Scotland city, Georgia – Racial and ethnic composition Note: the US Census treats Hispanic/Latino as an ethnic category. This table excludes Latinos from the racial categories and assigns them to a separate category. Hispanics/Latinos may be of any race.
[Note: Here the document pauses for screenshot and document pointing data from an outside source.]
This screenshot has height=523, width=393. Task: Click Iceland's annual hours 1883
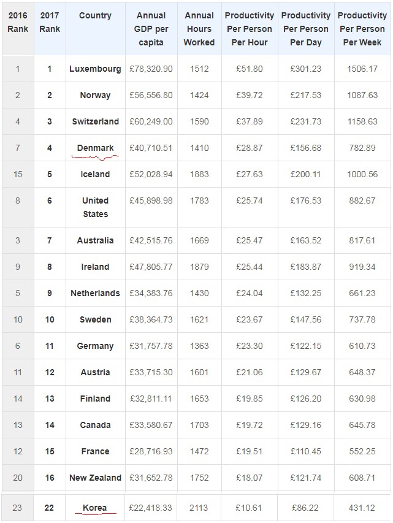199,175
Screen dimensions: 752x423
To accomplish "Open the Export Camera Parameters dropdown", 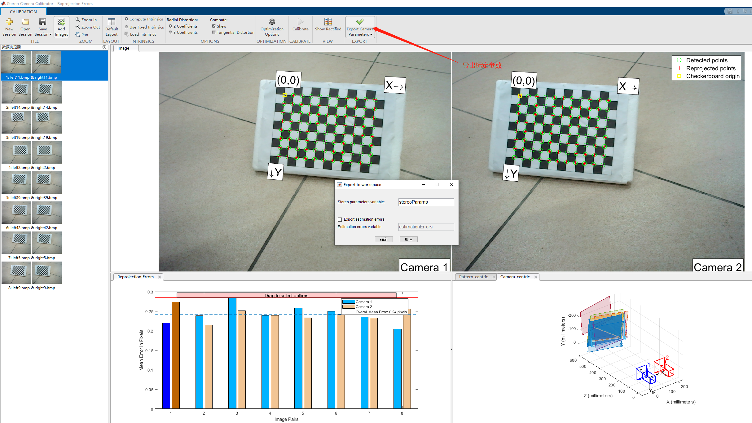I will 371,34.
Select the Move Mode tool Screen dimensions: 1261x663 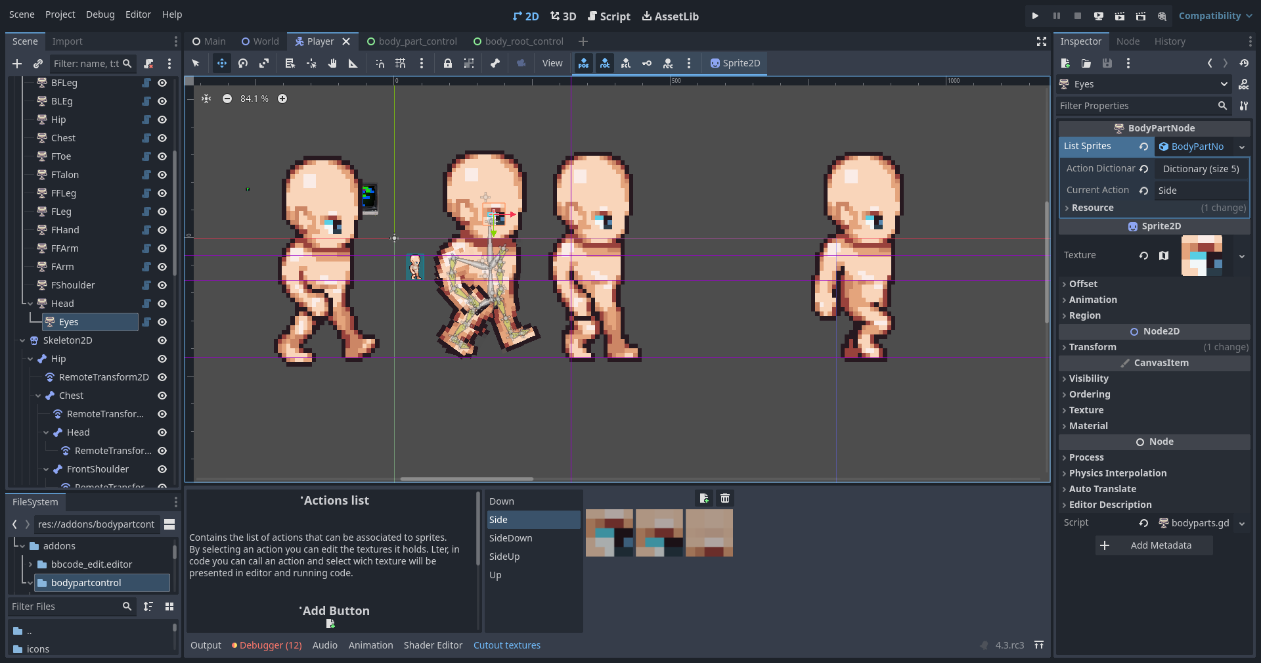pyautogui.click(x=221, y=63)
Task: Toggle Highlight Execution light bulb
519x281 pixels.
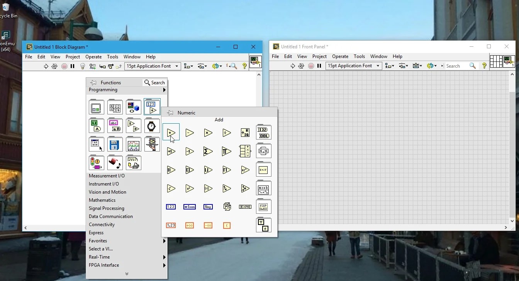Action: tap(82, 66)
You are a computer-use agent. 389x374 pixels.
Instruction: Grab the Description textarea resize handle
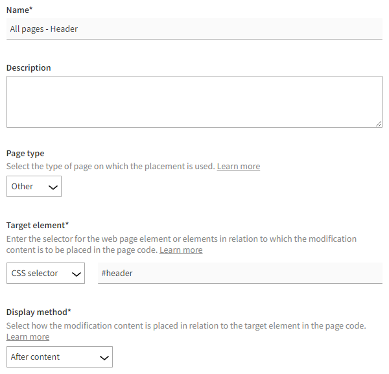379,124
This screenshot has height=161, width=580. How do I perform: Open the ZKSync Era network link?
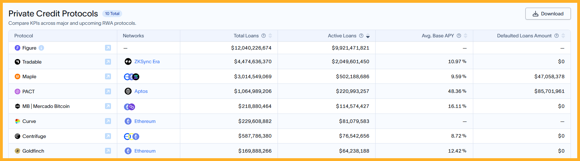147,61
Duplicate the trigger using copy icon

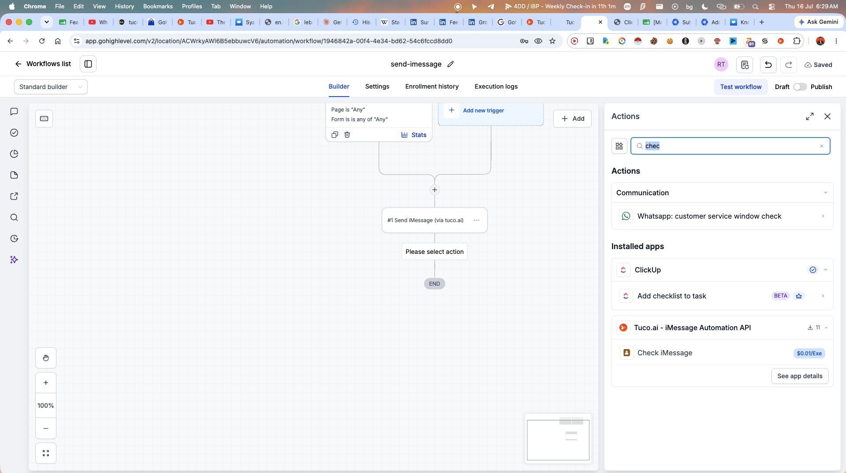335,134
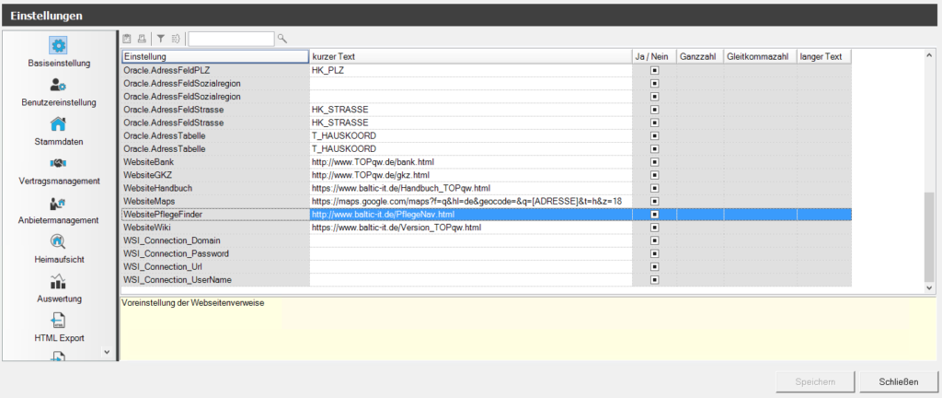Click the toolbar search input field
The width and height of the screenshot is (942, 398).
click(231, 39)
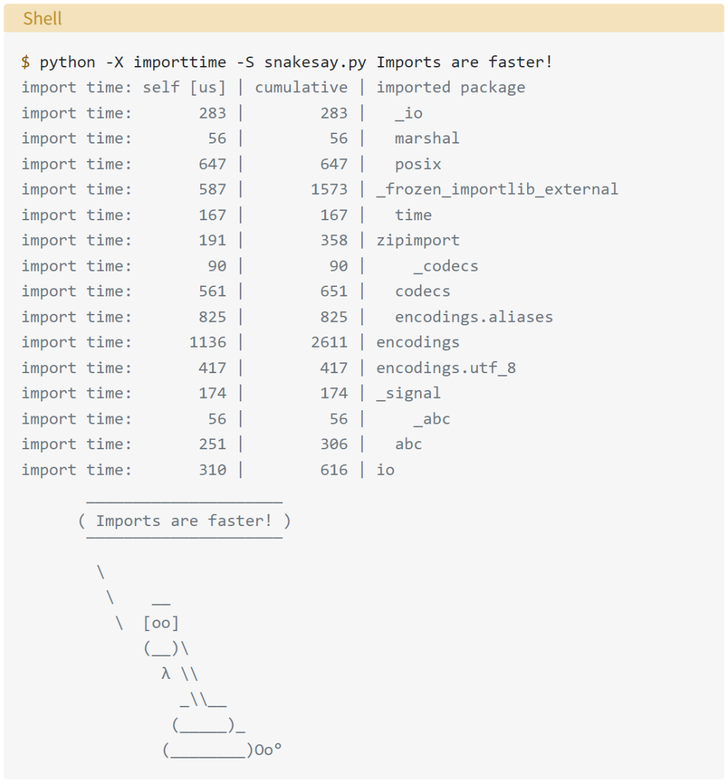Click the encodings.aliases package entry

tap(474, 317)
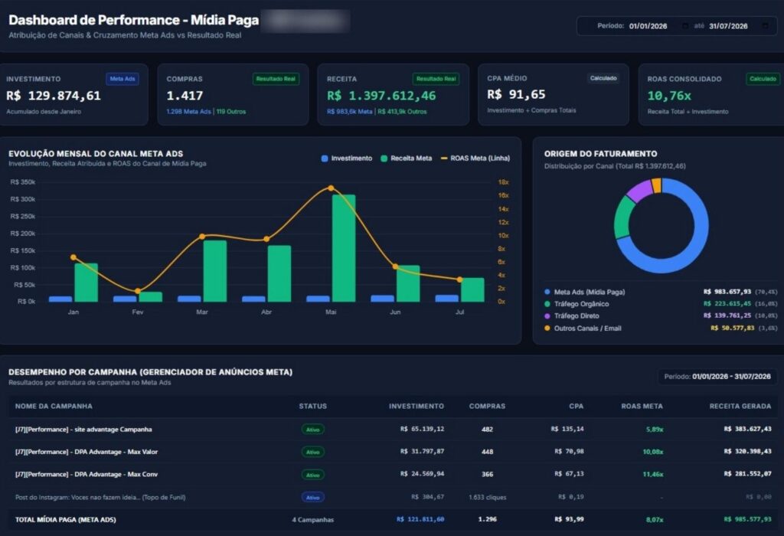Open the site advantage Campanha campaign row

[393, 429]
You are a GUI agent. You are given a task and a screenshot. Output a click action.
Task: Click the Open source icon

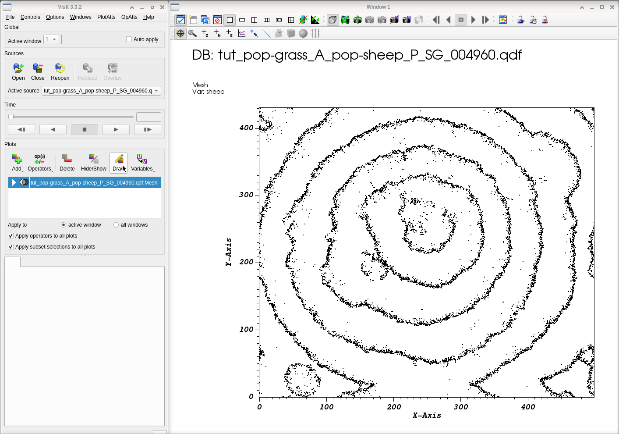(18, 68)
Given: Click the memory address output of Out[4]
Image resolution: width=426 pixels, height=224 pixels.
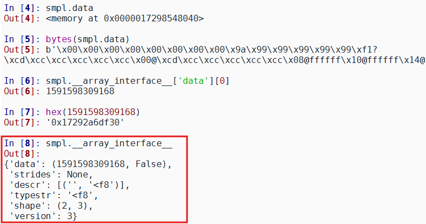Looking at the screenshot, I should tap(125, 18).
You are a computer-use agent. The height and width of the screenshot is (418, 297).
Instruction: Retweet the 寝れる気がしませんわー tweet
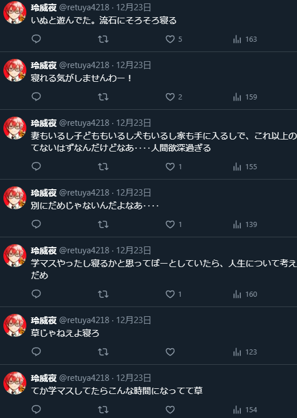103,97
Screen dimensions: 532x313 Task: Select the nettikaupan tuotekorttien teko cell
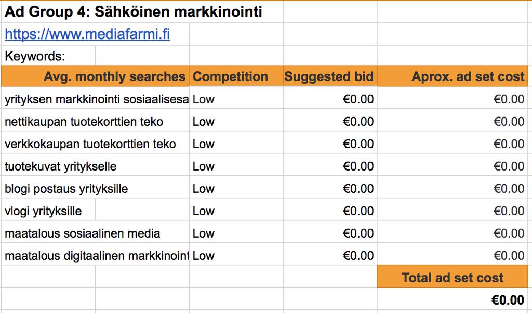pyautogui.click(x=96, y=122)
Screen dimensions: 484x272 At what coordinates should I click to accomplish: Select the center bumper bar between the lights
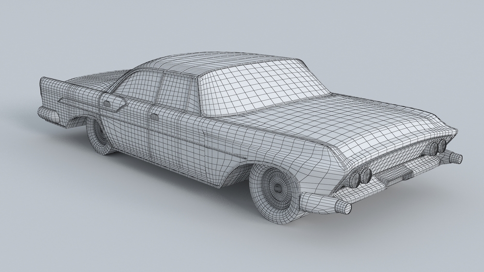(x=398, y=172)
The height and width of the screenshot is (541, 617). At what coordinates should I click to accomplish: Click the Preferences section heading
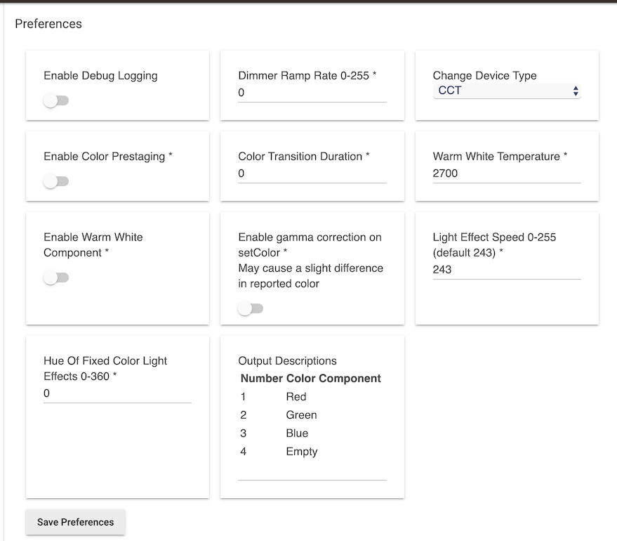tap(48, 24)

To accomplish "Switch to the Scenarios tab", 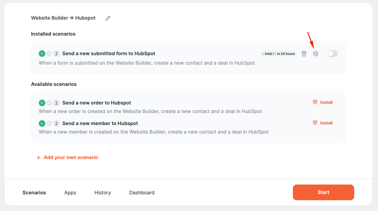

| Race / Ethnicity (NH = Non-Hispanic) | Pop 2000 | Pop 2010 | Pop 2020 | % 2000 | % 2010 | % 2020 |
|---|---|---|---|---|---|---|
| White alone (NH) | 190 | 240 | 130 | 63.33% | 65.57% | 75.14% |
| Black or African American alone (NH) | 107 | 121 | 33 | 35.67% | 33.06% | 19.08% |
| Native American or Alaska Native alone (NH) | 0 | 0 | 0 | 0.00% | 0.00% | 0.00% |
| Asian alone (NH) | 0 | 0 | 0 | 0.00% | 0.00% | 0.00% |
| Native Hawaiian or Pacific Islander alone (NH) | 0 | 0 | 0 | 0.00% | 0.00% | 0.00% |
| Other race alone (NH) | 0 | 0 | 0 | 0.00% | 0.00% | 0.00% |
| Mixed race or Multiracial (NH) | 0 | 0 | 7 | 0.00% | 0.00% | 4.05% |
| Hispanic or Latino (any race) | 3 | 5 | 3 | 1.00% | 1.37% | 1.73% |
| Total | 300 | 366 | 173 | 100.00% | 100.00% | 100.00% |

===2000 census===
As of the census of 2000, there were 300 people, 111 households, and 81 families residing in the city. In 2020, its population declined to 173.